◆ **WORK REQUEST**: Look through the data below. Collect every line where the word "checkmark" occurs.

◆ **LISTED ENTRIES**:
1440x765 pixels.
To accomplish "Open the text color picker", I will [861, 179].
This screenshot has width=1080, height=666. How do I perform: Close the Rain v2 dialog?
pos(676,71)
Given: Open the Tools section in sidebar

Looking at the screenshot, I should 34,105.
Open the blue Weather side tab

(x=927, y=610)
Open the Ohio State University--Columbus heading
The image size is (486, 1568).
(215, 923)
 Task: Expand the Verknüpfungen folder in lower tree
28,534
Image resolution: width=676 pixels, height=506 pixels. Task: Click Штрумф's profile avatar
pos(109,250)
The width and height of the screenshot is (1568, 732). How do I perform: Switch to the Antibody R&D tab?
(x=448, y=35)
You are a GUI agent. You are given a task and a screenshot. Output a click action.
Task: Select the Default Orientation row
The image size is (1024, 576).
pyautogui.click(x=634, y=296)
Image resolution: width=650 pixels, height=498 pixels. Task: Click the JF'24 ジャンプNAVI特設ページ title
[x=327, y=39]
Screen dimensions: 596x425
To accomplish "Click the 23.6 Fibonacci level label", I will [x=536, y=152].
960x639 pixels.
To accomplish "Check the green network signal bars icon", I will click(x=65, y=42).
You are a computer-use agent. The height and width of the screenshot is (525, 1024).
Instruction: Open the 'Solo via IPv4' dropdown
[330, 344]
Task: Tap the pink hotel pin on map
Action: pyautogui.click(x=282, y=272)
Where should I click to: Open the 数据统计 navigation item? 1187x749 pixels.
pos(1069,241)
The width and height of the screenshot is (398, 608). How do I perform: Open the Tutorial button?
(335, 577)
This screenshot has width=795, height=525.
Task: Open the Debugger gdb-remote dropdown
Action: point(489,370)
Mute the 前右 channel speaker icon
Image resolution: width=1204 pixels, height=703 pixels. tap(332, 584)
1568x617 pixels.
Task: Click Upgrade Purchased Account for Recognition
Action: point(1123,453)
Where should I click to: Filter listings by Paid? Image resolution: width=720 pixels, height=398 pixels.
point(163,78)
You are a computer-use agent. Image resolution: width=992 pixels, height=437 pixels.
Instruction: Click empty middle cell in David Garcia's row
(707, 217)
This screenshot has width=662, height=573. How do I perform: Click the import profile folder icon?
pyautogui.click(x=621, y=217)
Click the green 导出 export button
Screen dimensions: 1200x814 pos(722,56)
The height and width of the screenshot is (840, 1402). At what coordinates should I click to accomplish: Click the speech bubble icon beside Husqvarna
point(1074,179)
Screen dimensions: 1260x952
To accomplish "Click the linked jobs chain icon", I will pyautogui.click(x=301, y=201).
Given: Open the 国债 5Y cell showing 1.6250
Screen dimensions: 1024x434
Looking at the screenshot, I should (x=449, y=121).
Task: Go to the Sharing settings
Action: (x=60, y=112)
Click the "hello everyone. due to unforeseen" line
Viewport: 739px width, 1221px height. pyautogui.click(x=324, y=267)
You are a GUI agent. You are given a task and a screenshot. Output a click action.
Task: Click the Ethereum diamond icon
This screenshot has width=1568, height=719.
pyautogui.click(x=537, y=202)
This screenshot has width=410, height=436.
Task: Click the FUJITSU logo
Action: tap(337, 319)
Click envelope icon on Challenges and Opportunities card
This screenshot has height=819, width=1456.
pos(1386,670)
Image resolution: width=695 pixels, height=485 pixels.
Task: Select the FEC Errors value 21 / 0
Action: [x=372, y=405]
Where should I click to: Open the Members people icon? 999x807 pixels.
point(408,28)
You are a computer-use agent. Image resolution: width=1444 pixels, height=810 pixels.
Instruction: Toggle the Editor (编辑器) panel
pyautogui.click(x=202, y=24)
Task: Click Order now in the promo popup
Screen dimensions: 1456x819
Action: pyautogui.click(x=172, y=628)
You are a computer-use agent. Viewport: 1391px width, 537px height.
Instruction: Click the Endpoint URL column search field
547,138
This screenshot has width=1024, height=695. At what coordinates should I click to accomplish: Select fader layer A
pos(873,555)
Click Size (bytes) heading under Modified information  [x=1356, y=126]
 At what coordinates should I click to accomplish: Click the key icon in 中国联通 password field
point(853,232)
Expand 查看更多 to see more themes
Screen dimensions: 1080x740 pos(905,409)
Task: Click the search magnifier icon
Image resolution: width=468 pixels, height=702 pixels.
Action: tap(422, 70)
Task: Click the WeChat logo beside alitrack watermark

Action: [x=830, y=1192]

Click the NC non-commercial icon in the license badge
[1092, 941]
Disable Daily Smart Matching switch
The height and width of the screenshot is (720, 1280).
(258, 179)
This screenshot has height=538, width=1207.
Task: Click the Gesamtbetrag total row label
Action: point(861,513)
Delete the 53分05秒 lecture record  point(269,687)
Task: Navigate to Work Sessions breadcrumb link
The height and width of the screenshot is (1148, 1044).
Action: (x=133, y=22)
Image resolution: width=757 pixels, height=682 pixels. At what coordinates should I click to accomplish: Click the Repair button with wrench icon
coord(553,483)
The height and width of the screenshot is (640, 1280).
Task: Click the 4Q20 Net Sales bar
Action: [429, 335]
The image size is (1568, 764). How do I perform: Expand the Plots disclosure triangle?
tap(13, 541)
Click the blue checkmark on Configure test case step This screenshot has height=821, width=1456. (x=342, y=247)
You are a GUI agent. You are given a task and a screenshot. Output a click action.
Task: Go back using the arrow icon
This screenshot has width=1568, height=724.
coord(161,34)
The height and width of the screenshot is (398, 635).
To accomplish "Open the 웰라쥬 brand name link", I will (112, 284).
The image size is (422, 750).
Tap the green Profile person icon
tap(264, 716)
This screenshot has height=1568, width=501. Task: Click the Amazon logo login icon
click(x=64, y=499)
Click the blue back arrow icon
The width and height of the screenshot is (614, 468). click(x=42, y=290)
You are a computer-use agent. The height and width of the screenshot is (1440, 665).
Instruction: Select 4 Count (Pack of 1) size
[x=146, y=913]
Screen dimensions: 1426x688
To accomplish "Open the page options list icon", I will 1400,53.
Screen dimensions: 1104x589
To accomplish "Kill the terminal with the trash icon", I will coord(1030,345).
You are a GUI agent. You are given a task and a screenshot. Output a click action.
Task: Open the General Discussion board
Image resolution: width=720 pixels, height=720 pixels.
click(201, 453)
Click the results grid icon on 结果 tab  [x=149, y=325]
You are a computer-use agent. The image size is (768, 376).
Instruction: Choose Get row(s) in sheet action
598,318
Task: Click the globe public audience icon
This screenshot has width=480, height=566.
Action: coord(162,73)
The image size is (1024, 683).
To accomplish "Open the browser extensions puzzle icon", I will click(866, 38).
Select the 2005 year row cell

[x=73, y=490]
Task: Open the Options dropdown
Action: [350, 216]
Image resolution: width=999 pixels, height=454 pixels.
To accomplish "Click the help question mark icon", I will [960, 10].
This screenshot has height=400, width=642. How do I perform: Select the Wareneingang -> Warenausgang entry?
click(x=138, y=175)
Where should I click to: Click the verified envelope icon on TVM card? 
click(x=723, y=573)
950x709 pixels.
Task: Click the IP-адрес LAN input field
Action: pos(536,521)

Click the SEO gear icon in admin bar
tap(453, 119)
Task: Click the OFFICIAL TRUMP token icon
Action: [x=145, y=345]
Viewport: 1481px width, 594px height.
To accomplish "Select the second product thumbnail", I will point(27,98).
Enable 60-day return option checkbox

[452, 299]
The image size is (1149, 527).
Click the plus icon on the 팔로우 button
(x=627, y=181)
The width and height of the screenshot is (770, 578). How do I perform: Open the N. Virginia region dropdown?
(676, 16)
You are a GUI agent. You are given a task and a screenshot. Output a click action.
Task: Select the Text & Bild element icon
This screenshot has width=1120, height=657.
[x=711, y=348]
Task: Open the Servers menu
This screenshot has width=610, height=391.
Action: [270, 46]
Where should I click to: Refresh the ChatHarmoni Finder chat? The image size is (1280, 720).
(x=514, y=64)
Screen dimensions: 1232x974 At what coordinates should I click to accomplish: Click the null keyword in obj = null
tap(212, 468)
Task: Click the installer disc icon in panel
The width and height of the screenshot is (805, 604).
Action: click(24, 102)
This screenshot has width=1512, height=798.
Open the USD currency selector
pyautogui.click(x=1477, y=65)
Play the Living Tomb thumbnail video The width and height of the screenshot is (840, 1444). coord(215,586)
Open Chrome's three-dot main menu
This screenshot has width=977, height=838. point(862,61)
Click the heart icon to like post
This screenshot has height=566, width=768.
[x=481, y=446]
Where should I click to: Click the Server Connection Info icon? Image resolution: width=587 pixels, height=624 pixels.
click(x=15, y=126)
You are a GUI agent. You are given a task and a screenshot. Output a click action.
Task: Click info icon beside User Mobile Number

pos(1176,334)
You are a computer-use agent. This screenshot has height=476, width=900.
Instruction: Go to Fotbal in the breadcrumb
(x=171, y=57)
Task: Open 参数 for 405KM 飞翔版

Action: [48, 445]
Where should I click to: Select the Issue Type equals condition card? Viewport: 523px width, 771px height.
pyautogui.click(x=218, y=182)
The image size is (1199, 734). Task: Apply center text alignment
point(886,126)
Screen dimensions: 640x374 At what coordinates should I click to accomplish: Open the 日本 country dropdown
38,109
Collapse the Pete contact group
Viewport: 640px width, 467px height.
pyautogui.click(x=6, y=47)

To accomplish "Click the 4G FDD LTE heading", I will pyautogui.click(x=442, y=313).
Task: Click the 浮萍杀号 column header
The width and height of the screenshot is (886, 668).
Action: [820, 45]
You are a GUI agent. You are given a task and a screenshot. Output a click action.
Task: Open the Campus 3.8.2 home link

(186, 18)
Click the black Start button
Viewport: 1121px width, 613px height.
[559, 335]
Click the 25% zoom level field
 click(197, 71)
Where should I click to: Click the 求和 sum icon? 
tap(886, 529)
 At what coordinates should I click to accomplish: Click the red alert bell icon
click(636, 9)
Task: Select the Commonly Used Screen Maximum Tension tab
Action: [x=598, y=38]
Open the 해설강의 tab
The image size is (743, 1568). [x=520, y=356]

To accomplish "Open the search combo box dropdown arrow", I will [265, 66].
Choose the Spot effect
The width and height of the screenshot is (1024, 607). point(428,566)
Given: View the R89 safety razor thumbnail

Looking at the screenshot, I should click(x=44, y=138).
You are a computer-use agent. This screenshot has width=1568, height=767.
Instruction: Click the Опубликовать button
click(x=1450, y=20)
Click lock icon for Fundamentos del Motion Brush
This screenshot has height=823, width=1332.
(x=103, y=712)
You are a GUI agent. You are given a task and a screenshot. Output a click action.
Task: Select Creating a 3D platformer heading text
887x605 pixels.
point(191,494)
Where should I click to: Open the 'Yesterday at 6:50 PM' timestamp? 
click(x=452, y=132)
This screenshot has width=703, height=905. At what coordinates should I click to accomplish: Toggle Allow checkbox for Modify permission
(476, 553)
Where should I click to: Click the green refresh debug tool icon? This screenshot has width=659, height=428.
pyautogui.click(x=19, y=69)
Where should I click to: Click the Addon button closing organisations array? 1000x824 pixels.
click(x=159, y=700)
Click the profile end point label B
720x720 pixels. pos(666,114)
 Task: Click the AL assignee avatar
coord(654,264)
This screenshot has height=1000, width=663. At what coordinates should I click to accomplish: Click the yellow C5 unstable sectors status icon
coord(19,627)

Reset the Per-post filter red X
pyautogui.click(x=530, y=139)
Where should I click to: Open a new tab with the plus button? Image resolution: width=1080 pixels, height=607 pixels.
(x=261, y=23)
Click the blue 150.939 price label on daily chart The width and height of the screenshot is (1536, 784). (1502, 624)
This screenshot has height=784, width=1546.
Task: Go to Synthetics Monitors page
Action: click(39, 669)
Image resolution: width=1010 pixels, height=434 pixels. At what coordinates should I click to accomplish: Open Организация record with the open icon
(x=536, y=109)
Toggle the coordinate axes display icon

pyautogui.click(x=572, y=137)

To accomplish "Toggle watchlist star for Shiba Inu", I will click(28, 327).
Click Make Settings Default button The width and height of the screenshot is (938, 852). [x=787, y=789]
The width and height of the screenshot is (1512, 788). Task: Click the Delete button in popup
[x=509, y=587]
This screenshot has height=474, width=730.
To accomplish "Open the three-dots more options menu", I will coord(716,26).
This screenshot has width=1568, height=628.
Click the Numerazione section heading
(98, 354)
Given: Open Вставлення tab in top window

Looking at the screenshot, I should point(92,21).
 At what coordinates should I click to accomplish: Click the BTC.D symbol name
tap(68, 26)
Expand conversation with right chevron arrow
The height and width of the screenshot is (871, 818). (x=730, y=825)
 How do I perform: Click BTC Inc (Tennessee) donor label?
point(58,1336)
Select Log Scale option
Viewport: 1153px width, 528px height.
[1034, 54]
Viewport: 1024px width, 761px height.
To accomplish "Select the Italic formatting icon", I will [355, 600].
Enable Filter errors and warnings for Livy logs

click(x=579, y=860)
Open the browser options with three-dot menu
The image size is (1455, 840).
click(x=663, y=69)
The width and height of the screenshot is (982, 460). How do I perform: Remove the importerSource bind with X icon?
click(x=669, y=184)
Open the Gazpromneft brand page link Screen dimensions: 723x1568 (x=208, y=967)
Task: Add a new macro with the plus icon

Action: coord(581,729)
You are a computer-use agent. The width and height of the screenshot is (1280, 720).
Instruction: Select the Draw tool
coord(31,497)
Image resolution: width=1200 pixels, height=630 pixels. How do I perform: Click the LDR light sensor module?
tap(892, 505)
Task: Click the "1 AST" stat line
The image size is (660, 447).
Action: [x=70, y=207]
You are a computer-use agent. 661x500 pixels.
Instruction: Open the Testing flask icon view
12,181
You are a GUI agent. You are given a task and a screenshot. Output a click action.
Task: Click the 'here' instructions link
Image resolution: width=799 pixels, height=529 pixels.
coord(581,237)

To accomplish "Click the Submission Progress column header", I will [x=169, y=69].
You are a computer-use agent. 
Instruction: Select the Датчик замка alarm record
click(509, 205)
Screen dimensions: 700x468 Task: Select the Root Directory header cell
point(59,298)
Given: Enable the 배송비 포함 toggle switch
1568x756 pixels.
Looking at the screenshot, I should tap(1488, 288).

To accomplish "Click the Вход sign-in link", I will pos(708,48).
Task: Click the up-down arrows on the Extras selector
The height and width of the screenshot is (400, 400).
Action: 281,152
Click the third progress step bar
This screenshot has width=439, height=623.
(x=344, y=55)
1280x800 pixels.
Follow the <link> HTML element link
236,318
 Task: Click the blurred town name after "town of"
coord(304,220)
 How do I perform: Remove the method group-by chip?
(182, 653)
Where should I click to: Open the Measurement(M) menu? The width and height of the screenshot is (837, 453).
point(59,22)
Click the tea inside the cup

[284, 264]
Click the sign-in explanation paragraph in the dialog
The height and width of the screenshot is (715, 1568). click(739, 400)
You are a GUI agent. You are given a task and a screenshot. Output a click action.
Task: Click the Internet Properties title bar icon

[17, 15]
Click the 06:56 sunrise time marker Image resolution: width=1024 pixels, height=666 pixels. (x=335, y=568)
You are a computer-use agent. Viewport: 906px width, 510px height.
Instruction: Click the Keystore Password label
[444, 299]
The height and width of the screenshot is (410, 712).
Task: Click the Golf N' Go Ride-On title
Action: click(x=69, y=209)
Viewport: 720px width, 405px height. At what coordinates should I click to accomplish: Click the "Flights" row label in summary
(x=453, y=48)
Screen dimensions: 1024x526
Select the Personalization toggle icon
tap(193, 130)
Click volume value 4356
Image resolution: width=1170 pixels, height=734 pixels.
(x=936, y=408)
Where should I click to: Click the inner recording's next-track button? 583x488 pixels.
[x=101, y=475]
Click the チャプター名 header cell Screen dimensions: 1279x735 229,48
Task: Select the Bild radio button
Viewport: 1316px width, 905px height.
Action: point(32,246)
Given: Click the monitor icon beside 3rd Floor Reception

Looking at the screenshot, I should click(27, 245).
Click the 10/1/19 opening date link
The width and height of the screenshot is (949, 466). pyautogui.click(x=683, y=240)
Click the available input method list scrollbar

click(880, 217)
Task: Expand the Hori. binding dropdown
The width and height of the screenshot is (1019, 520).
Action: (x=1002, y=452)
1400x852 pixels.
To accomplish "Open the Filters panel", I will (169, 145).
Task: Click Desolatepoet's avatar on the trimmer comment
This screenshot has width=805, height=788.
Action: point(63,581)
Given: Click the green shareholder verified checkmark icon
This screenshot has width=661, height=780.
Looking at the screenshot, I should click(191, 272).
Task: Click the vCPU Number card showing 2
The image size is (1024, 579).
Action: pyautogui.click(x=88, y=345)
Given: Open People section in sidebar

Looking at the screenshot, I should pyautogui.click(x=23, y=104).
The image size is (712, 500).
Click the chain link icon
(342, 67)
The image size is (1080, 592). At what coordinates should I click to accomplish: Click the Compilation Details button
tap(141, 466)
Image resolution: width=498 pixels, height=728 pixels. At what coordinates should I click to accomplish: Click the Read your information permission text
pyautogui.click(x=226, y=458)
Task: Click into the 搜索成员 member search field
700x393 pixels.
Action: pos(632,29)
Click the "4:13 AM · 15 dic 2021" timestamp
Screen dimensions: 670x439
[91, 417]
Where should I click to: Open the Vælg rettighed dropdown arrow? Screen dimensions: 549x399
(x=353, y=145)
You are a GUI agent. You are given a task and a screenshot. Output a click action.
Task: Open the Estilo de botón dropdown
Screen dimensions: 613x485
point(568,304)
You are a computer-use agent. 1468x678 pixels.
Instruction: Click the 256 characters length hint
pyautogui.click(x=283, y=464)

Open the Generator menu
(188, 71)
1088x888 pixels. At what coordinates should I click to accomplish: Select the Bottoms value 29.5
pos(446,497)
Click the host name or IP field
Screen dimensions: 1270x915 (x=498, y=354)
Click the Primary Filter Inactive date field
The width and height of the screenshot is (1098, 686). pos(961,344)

◆ **RESULT OF THE TASK**:
Click the blue checkmark on Configure test case step This screenshot has height=821, width=1456. (x=342, y=247)
Given: Click the green shareholder verified checkmark icon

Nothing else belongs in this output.